# Exercise
Reproduce the records that follow exactly as they appear.

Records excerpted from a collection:
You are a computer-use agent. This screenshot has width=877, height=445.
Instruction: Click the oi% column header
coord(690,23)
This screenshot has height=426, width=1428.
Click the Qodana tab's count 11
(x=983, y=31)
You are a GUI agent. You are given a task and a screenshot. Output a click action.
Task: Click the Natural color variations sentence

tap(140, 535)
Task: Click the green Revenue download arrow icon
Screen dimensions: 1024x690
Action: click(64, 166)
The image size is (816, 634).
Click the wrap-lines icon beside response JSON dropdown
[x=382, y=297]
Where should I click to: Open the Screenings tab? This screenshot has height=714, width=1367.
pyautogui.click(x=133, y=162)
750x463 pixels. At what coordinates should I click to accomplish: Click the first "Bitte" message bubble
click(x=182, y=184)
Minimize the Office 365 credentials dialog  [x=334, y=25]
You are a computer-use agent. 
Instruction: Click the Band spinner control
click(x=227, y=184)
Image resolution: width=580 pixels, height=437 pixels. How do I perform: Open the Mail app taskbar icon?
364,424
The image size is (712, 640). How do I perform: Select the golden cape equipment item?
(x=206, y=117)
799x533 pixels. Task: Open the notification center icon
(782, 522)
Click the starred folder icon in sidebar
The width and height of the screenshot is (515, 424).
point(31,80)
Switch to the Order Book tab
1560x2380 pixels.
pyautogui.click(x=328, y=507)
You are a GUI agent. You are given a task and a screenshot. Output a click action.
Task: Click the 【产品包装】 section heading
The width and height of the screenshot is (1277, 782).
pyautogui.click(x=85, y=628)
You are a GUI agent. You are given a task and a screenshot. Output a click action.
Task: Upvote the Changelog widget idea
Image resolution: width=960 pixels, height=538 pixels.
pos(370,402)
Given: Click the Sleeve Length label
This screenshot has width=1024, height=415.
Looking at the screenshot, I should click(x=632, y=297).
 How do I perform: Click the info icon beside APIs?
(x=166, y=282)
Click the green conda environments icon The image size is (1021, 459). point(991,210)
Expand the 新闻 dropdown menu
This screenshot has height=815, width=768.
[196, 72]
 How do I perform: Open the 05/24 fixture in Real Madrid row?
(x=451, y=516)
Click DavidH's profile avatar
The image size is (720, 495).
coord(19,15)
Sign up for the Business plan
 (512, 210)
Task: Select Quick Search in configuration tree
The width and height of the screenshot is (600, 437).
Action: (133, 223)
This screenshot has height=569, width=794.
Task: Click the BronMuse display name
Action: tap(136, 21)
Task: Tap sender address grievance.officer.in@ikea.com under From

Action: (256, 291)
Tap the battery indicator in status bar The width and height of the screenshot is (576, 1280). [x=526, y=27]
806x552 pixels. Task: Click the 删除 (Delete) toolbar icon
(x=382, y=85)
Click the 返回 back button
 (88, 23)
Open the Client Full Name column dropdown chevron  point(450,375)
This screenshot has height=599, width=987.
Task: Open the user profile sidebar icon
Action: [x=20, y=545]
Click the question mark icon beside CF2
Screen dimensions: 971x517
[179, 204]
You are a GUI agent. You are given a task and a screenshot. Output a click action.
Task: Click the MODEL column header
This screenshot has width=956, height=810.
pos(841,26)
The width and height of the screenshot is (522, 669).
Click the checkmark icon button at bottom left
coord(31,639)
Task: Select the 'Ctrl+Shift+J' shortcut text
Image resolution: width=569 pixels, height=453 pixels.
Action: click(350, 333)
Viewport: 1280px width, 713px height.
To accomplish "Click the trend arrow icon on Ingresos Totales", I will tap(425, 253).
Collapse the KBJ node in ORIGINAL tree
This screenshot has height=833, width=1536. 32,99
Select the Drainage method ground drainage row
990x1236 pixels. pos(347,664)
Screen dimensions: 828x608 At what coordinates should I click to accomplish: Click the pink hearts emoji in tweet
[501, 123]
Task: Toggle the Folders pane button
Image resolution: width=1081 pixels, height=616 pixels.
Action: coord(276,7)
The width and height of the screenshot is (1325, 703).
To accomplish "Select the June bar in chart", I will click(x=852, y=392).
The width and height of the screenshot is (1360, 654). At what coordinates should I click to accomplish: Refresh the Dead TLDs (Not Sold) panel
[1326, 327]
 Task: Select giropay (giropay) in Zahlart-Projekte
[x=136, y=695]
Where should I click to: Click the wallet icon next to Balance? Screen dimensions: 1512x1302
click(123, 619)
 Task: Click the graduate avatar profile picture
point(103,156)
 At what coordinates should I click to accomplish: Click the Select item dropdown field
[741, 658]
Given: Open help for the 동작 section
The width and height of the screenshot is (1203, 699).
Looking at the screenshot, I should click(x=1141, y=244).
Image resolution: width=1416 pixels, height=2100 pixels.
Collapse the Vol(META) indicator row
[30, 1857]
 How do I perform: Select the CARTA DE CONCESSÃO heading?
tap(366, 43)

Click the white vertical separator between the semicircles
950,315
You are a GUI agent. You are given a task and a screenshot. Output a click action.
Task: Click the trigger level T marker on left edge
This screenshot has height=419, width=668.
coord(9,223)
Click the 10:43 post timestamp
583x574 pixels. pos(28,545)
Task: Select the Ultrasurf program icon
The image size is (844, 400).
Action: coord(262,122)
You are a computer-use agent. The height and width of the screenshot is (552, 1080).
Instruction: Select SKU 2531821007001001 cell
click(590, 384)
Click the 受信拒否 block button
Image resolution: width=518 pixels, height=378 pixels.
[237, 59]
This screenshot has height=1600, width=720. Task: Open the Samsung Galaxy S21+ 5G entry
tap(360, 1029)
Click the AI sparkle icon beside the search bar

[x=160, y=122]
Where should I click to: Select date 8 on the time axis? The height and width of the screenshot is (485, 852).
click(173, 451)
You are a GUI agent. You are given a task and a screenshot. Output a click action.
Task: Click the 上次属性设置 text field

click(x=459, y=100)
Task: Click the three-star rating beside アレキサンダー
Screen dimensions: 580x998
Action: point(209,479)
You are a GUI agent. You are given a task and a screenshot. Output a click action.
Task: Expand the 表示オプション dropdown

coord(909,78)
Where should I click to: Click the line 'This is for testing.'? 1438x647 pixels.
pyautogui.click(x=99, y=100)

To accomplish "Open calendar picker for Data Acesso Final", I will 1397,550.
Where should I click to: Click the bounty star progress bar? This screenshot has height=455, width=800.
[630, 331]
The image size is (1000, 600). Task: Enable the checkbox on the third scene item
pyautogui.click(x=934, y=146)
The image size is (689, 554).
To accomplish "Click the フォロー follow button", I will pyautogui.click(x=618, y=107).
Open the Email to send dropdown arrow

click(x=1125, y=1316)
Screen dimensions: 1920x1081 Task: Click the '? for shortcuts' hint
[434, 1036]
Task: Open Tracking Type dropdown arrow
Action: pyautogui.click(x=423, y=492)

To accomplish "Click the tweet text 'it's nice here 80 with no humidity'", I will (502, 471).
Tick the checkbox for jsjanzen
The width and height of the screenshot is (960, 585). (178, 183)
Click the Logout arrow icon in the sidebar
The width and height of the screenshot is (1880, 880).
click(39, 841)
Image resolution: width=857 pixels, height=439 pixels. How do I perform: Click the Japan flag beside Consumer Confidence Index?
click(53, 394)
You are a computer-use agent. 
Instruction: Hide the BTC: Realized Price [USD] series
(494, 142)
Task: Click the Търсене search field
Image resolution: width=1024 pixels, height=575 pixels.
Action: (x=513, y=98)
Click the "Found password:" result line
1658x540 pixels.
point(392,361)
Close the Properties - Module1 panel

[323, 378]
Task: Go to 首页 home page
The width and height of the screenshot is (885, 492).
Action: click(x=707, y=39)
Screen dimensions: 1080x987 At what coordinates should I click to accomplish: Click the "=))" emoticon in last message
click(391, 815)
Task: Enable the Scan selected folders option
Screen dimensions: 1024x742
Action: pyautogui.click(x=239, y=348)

# Response box
You are a computer-use agent. This screenshot has width=877, height=445.
Instruction: Click the oi% column header
coord(690,23)
This screenshot has height=426, width=1428.
Click the Qodana tab's count 11
(x=983, y=31)
You are a GUI agent. You are given a task and a screenshot. Output a click action.
Task: Click the Natural color variations sentence

tap(140, 535)
Task: Click the green Revenue download arrow icon
Screen dimensions: 1024x690
Action: click(64, 166)
The image size is (816, 634).
Click the wrap-lines icon beside response JSON dropdown
[x=382, y=297]
Where should I click to: Open the Screenings tab? This screenshot has height=714, width=1367.
pyautogui.click(x=133, y=162)
750x463 pixels. At what coordinates should I click to accomplish: Click the first "Bitte" message bubble
click(x=182, y=184)
Minimize the Office 365 credentials dialog  [x=334, y=25]
You are a computer-use agent. 
Instruction: Click the Band spinner control
click(x=227, y=184)
Image resolution: width=580 pixels, height=437 pixels. How do I perform: Open the Mail app taskbar icon?
364,424
The image size is (712, 640). How do I perform: Select the golden cape equipment item?
(x=206, y=117)
799x533 pixels. Task: Open the notification center icon
(782, 522)
Click the starred folder icon in sidebar
The width and height of the screenshot is (515, 424).
point(31,80)
Switch to the Order Book tab
1560x2380 pixels.
pyautogui.click(x=328, y=507)
You are a GUI agent. You are given a task and a screenshot. Output a click action.
Task: Click the 【产品包装】 section heading
The width and height of the screenshot is (1277, 782).
pyautogui.click(x=85, y=628)
You are a GUI agent. You are given a task and a screenshot. Output a click action.
Task: Upvote the Changelog widget idea
Image resolution: width=960 pixels, height=538 pixels.
pos(370,402)
Given: Click the Sleeve Length label
This screenshot has width=1024, height=415.
Looking at the screenshot, I should click(x=632, y=297).
 How do I perform: Click the info icon beside APIs?
(x=166, y=282)
Click the green conda environments icon The image size is (1021, 459). point(991,210)
Expand the 新闻 dropdown menu
This screenshot has height=815, width=768.
[196, 72]
 How do I perform: Open the 05/24 fixture in Real Madrid row?
(x=451, y=516)
Click DavidH's profile avatar
The image size is (720, 495).
coord(19,15)
Sign up for the Business plan
 (512, 210)
Task: Select Quick Search in configuration tree
The width and height of the screenshot is (600, 437).
Action: (133, 223)
This screenshot has height=569, width=794.
Task: Click the BronMuse display name
Action: tap(136, 21)
Task: Tap sender address grievance.officer.in@ikea.com under From

Action: (256, 291)
Tap the battery indicator in status bar The width and height of the screenshot is (576, 1280). [x=526, y=27]
806x552 pixels. Task: Click the 删除 (Delete) toolbar icon
(x=382, y=85)
Click the 返回 back button
 (88, 23)
Open the Client Full Name column dropdown chevron  point(450,375)
This screenshot has height=599, width=987.
Task: Open the user profile sidebar icon
Action: [x=20, y=545]
Click the question mark icon beside CF2
Screen dimensions: 971x517
[179, 204]
You are a GUI agent. You are given a task and a screenshot. Output a click action.
Task: Click the MODEL column header
This screenshot has width=956, height=810.
pos(841,26)
The width and height of the screenshot is (522, 669).
Click the checkmark icon button at bottom left
coord(31,639)
Task: Select the 'Ctrl+Shift+J' shortcut text
Image resolution: width=569 pixels, height=453 pixels.
Action: click(350, 333)
Viewport: 1280px width, 713px height.
To accomplish "Click the trend arrow icon on Ingresos Totales", I will tap(425, 253).
Collapse the KBJ node in ORIGINAL tree
This screenshot has height=833, width=1536. 32,99
Select the Drainage method ground drainage row
990x1236 pixels. pos(347,664)
Screen dimensions: 828x608 At what coordinates should I click to accomplish: Click the pink hearts emoji in tweet
[501, 123]
Task: Toggle the Folders pane button
Image resolution: width=1081 pixels, height=616 pixels.
Action: coord(276,7)
The width and height of the screenshot is (1325, 703).
To accomplish "Select the June bar in chart", I will click(x=852, y=392).
The width and height of the screenshot is (1360, 654). At what coordinates should I click to accomplish: Refresh the Dead TLDs (Not Sold) panel
[1326, 327]
 Task: Select giropay (giropay) in Zahlart-Projekte
[x=136, y=695]
Where should I click to: Click the wallet icon next to Balance? Screen dimensions: 1512x1302
click(123, 619)
 Task: Click the graduate avatar profile picture
point(103,156)
 At what coordinates should I click to accomplish: Click the Select item dropdown field
[741, 658]
Given: Open help for the 동작 section
The width and height of the screenshot is (1203, 699).
Looking at the screenshot, I should click(x=1141, y=244).
Image resolution: width=1416 pixels, height=2100 pixels.
Collapse the Vol(META) indicator row
[30, 1857]
 How do I perform: Select the CARTA DE CONCESSÃO heading?
tap(366, 43)

Click the white vertical separator between the semicircles
950,315
You are a GUI agent. You are given a task and a screenshot. Output a click action.
Task: Click the trigger level T marker on left edge
This screenshot has height=419, width=668.
coord(9,223)
Click the 10:43 post timestamp
583x574 pixels. pos(28,545)
Task: Select the Ultrasurf program icon
The image size is (844, 400).
Action: coord(262,122)
You are a computer-use agent. The height and width of the screenshot is (552, 1080).
Instruction: Select SKU 2531821007001001 cell
click(590, 384)
Click the 受信拒否 block button
Image resolution: width=518 pixels, height=378 pixels.
[237, 59]
This screenshot has height=1600, width=720. Task: Open the Samsung Galaxy S21+ 5G entry
tap(360, 1029)
Click the AI sparkle icon beside the search bar

[x=160, y=122]
Where should I click to: Select date 8 on the time axis? The height and width of the screenshot is (485, 852).
click(173, 451)
You are a GUI agent. You are given a task and a screenshot. Output a click action.
Task: Click the 上次属性设置 text field

click(x=459, y=100)
Task: Click the three-star rating beside アレキサンダー
Screen dimensions: 580x998
Action: point(209,479)
You are a GUI agent. You are given a task and a screenshot. Output a click action.
Task: Expand the 表示オプション dropdown

coord(909,78)
Where should I click to: Click the line 'This is for testing.'? 1438x647 pixels.
pyautogui.click(x=99, y=100)

To accomplish "Open calendar picker for Data Acesso Final", I will 1397,550.
Where should I click to: Click the bounty star progress bar? This screenshot has height=455, width=800.
[630, 331]
The image size is (1000, 600). Task: Enable the checkbox on the third scene item
pyautogui.click(x=934, y=146)
The image size is (689, 554).
To accomplish "Click the フォロー follow button", I will pyautogui.click(x=618, y=107).
Open the Email to send dropdown arrow

click(x=1125, y=1316)
Screen dimensions: 1920x1081 Task: Click the '? for shortcuts' hint
[434, 1036]
Task: Open Tracking Type dropdown arrow
Action: pyautogui.click(x=423, y=492)

To accomplish "Click the tweet text 'it's nice here 80 with no humidity'", I will (502, 471).
Tick the checkbox for jsjanzen
The width and height of the screenshot is (960, 585). (178, 183)
Click the Logout arrow icon in the sidebar
The width and height of the screenshot is (1880, 880).
click(39, 841)
Image resolution: width=857 pixels, height=439 pixels. How do I perform: Click the Japan flag beside Consumer Confidence Index?
click(53, 394)
You are a computer-use agent. 
Instruction: Hide the BTC: Realized Price [USD] series
(494, 142)
Task: Click the Търсене search field
Image resolution: width=1024 pixels, height=575 pixels.
Action: (x=513, y=98)
Click the "Found password:" result line
1658x540 pixels.
point(392,361)
Close the Properties - Module1 panel

[323, 378]
Task: Go to 首页 home page
The width and height of the screenshot is (885, 492).
Action: click(x=707, y=39)
Screen dimensions: 1080x987 At what coordinates should I click to accomplish: Click the "=))" emoticon in last message
click(391, 815)
Task: Enable the Scan selected folders option
Screen dimensions: 1024x742
Action: pyautogui.click(x=239, y=348)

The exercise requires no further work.